Monsignor Denis Faul, outspoken critic of violence and human rights abuses in Northern Ireland for over 30 years, died on Wednesday at age 75. He first came to prominence in the 1960s and early 1970s speaking out against judicial anti-Catholic prejudice, excesses by the British Army and Royal Ulster Constabulary, and ill-treatment of prisoners. Later, he denounced, often with even greater vehemence, IRA brutality that created an atmosphere of fear in Catholic ghettos.
In 1977, he provoked intense anger among republicans when he stated that the IRA’s campaign was “directly contrary to Catholic teaching on the sacredness of human life”. At a republican funeral in 1982, he urged mourners against joining paramilitary organisations.
For much of his life, Msgr Faul was a schoolteacher and headmaster of St Patrick’s Academy for Boys in Dungannon. He taught his students to beware the temptations of the republican paramilitaries.

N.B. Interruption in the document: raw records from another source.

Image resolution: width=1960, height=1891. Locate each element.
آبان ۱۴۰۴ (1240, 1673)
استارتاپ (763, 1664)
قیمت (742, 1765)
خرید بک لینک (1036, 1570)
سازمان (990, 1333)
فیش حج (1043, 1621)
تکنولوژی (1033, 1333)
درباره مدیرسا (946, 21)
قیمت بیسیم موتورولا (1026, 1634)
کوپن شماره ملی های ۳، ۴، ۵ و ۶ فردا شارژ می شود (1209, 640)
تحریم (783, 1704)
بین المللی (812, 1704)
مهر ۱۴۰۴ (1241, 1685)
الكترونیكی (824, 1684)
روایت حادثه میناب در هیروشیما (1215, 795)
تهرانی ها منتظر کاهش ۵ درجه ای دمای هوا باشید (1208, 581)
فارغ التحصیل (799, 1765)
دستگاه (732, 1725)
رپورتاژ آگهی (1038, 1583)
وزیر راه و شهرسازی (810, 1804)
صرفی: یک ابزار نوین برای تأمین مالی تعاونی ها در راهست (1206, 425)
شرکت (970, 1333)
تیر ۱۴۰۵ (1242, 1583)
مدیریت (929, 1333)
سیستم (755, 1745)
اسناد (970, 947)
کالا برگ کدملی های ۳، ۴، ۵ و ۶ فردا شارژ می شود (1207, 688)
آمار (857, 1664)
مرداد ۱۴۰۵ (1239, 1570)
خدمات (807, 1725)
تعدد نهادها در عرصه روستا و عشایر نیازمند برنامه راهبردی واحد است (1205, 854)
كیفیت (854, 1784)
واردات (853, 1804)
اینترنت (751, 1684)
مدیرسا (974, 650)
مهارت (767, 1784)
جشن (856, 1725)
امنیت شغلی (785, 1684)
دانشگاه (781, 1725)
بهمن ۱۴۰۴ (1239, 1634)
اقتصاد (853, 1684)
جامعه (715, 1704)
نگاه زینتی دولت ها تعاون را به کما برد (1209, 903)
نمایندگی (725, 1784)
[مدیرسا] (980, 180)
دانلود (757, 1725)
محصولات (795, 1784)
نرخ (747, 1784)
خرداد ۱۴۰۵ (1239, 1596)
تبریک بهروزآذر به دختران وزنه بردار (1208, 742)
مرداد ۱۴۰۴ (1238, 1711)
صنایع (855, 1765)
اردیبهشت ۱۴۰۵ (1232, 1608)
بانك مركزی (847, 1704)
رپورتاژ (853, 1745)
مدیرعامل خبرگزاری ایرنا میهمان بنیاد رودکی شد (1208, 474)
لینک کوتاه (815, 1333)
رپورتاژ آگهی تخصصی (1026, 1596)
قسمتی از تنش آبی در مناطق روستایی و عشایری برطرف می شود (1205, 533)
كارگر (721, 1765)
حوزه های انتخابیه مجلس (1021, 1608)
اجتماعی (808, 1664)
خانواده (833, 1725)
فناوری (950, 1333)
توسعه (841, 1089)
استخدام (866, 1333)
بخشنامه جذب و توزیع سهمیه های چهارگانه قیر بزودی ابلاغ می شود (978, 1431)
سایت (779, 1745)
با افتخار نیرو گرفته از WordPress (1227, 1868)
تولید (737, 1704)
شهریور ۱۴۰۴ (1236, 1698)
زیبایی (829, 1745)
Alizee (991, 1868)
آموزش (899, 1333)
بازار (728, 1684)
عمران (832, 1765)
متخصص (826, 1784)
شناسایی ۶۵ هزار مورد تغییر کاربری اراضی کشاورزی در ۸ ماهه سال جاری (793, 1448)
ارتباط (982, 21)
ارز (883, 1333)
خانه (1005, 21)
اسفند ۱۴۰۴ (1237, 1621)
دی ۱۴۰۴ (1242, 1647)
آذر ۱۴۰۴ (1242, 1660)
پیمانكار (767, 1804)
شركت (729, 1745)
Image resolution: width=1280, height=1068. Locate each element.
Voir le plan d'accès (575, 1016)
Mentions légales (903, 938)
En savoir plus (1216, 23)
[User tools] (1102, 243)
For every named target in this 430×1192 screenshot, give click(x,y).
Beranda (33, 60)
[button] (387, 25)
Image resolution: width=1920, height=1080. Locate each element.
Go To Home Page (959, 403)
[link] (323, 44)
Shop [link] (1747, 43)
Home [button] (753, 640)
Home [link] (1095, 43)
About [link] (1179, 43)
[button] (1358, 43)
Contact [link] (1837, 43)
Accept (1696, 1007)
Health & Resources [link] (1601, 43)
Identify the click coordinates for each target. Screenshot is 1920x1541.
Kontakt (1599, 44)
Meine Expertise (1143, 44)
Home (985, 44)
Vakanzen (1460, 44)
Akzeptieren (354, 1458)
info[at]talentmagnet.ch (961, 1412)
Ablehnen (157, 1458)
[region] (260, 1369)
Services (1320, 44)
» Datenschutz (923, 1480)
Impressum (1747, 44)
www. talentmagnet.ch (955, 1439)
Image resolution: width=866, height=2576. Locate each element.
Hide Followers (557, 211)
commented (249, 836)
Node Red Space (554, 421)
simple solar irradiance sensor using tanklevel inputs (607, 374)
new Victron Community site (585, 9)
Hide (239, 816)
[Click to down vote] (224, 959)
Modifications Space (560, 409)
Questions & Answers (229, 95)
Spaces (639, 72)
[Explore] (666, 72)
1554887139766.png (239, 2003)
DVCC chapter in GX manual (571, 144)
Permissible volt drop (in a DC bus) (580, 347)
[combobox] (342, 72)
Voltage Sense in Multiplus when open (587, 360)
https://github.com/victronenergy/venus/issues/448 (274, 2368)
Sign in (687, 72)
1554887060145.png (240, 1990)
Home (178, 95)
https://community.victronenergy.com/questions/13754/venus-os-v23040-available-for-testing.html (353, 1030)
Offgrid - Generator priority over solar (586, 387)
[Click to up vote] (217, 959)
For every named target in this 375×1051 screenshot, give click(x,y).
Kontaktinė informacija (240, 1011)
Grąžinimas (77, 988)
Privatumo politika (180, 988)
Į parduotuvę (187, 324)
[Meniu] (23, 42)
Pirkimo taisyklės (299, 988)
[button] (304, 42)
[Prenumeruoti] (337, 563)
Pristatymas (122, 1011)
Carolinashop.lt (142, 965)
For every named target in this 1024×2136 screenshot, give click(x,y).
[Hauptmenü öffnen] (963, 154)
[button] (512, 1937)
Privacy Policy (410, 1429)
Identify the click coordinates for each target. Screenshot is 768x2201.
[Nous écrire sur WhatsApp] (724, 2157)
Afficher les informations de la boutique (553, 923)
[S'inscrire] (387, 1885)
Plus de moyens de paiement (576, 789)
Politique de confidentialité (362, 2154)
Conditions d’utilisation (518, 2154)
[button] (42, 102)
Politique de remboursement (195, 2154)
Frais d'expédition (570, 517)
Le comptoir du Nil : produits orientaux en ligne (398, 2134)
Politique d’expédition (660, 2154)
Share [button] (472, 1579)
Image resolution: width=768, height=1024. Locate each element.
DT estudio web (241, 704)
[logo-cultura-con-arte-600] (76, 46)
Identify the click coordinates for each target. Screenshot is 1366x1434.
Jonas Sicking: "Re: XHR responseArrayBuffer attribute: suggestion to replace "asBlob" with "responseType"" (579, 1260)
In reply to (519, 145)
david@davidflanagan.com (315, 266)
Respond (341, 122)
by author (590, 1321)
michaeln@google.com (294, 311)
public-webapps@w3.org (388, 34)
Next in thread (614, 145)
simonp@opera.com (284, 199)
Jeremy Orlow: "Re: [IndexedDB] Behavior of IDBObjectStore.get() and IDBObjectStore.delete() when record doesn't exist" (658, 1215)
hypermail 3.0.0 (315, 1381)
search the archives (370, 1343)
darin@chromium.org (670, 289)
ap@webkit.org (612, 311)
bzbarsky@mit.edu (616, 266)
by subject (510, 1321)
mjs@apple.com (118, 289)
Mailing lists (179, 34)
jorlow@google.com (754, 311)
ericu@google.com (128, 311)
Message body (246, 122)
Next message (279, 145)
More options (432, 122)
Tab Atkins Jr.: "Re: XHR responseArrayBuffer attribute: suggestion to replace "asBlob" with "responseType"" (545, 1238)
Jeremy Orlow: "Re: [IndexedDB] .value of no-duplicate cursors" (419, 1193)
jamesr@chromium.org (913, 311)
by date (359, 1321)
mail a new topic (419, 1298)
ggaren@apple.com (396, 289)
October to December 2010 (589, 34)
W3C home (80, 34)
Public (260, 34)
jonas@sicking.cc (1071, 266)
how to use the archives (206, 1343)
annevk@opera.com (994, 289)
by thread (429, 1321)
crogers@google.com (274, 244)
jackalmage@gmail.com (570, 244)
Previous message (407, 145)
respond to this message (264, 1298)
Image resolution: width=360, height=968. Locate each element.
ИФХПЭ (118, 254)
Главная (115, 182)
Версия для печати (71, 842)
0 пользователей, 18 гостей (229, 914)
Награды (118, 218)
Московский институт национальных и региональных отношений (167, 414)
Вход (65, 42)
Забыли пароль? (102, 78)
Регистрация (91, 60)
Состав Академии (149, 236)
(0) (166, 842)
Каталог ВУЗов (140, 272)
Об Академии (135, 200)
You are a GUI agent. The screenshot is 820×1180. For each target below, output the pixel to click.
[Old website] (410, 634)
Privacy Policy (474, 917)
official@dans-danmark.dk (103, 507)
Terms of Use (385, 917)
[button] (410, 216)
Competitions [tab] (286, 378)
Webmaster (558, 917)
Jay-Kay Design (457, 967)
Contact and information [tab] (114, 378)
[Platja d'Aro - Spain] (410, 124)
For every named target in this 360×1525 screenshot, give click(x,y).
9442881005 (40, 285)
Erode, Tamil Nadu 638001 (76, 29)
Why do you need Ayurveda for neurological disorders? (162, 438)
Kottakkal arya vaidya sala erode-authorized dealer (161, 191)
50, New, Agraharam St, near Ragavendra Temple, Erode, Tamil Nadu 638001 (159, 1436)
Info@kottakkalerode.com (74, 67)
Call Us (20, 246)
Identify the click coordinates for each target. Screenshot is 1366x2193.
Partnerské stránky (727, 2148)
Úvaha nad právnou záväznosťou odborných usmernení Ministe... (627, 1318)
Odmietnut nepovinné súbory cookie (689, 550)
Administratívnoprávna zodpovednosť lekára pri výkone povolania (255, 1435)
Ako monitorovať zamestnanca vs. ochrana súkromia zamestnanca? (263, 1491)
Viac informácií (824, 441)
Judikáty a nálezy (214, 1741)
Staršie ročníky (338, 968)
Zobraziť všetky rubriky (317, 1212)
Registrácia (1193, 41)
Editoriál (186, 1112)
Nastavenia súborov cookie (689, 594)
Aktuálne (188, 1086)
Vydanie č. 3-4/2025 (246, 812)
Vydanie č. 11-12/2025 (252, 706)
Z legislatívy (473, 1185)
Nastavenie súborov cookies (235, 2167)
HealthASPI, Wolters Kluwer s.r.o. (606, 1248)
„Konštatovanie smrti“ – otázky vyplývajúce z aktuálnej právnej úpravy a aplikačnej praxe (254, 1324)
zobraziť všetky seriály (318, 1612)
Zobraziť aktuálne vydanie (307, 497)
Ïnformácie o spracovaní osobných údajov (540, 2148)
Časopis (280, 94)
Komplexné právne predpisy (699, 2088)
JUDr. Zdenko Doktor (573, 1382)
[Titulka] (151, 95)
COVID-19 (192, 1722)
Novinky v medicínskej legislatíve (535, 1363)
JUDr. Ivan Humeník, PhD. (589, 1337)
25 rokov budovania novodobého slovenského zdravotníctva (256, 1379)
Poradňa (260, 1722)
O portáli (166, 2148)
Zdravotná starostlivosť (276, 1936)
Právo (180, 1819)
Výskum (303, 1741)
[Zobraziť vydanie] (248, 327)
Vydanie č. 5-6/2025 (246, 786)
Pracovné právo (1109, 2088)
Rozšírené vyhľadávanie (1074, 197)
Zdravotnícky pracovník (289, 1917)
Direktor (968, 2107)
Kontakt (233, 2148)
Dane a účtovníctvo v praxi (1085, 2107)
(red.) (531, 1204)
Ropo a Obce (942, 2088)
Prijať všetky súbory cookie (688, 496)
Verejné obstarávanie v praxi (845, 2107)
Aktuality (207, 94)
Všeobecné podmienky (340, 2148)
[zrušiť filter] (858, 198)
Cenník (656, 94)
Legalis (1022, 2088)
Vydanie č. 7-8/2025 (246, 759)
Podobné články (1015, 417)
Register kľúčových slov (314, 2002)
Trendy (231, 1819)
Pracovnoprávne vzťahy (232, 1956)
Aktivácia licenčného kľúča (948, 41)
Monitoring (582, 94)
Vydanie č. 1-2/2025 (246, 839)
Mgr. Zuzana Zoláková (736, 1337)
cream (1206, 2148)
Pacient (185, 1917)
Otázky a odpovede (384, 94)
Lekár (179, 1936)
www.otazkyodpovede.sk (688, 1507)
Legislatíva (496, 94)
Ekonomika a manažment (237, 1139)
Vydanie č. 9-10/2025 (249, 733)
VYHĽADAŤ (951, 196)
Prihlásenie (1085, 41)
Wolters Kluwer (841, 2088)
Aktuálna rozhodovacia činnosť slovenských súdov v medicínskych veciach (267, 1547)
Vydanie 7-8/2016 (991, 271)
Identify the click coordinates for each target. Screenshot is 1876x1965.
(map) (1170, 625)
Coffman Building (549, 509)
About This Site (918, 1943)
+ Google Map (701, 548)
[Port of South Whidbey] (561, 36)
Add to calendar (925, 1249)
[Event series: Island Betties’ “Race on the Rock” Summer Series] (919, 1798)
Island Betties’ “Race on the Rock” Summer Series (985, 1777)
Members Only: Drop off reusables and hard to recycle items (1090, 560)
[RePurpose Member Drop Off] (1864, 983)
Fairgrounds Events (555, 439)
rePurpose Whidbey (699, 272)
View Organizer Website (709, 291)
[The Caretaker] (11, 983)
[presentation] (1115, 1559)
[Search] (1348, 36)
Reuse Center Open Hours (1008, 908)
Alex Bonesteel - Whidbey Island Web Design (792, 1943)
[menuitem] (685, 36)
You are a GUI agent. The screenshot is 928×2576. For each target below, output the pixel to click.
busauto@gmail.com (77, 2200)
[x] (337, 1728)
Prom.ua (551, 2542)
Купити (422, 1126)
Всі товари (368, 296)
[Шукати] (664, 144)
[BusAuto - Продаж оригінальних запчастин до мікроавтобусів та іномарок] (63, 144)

Faul knew his charges and frequently told those teenagers who seemed seduced by the lure of violent republicanism: “If you’re lucky, you’ll spend 20 years in jail. And if you’re not lucky, your mother will be handed a folded tricolour at your graveside.”But the kicker was to come: “And if you go to jail or die,” Faul often would tell them, “it will sooner or later emerge that your commanding officer was a tout, and that his commanding officer was a tout too. And whilst you’re rotting away, they will be getting off scot-free.” If only more imams in Britain today spoke like that to young Muslims tempted by jihad.
Faul’s warning was only mildly hyperbolic. He was vindicated when it emerged that two leading Provisionals, Denis Donaldson and Freddie Scappaticci, had been on the British payroll — the tip of an iceberg. And he would have been unsurprised by allegations that Martin McGuinness was a British agent: he had claimed as much to me more than five years ago.
Msgr Faul was troubled by the 1994 ceasefire because he perceived that the Blair government had sold out ordinary Catholics to appease the Provisionals. Among Britain’s concessions to Sinn Fein, he particularly objected to the closure of Northern Ireland’s grammar schools. He said there should be statutes erected in honour of R.A. Butler, author of the 1944 Education Act, because he had done far more good for ordinary Catholic children than all the republican martyrs combined.